ABOUT THIS EXERCISE:
Once the line containing "Image resolution: width=424" is found in the material below, it and every line after it should be transcribed exactly, with pictures left out and nothing added.

[PROVIDED RECORDS]

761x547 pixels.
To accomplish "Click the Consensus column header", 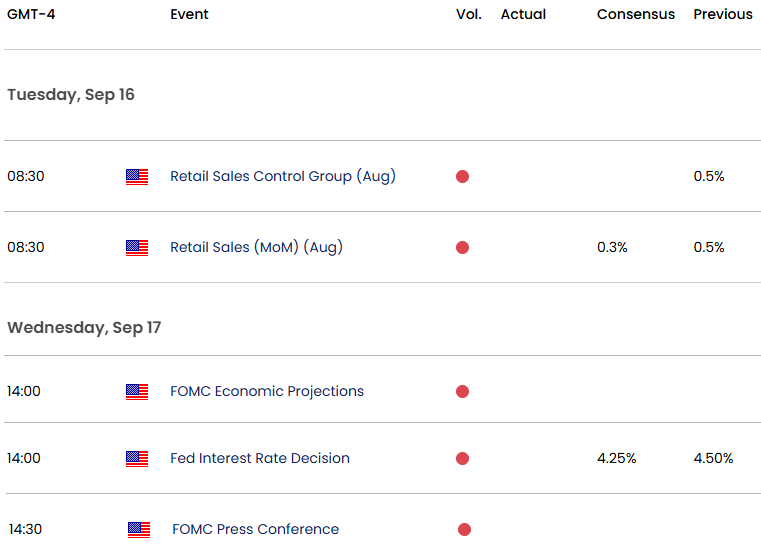I will click(x=635, y=15).
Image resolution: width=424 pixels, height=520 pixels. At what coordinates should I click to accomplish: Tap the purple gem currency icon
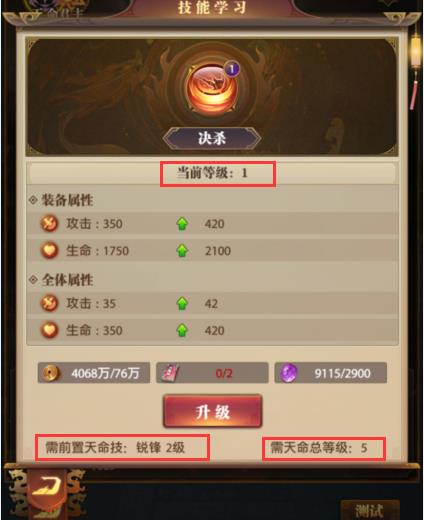(x=289, y=373)
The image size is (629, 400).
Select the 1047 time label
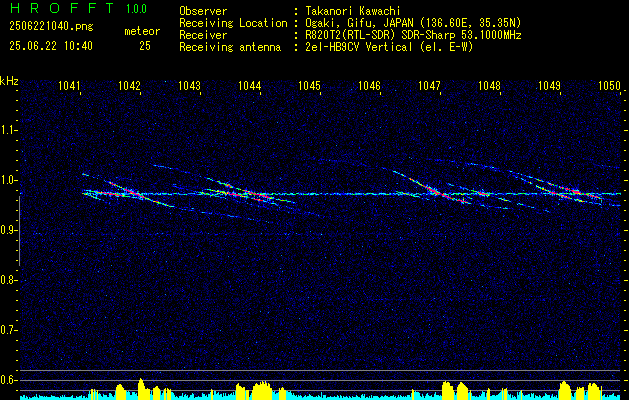(430, 85)
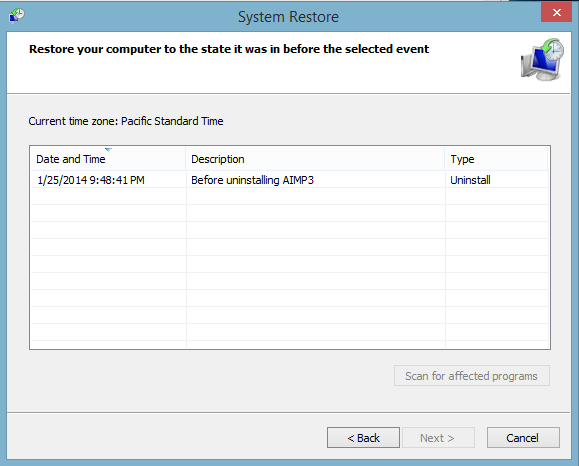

[/PROVIDED RECORDS]

FINAL ANSWER:
Image resolution: width=424 pixels, height=520 pixels. At what coordinates should I click to accomplish: Tap the purple gem currency icon
(x=289, y=373)
The image size is (629, 400).
Select the 1047 time label
(430, 85)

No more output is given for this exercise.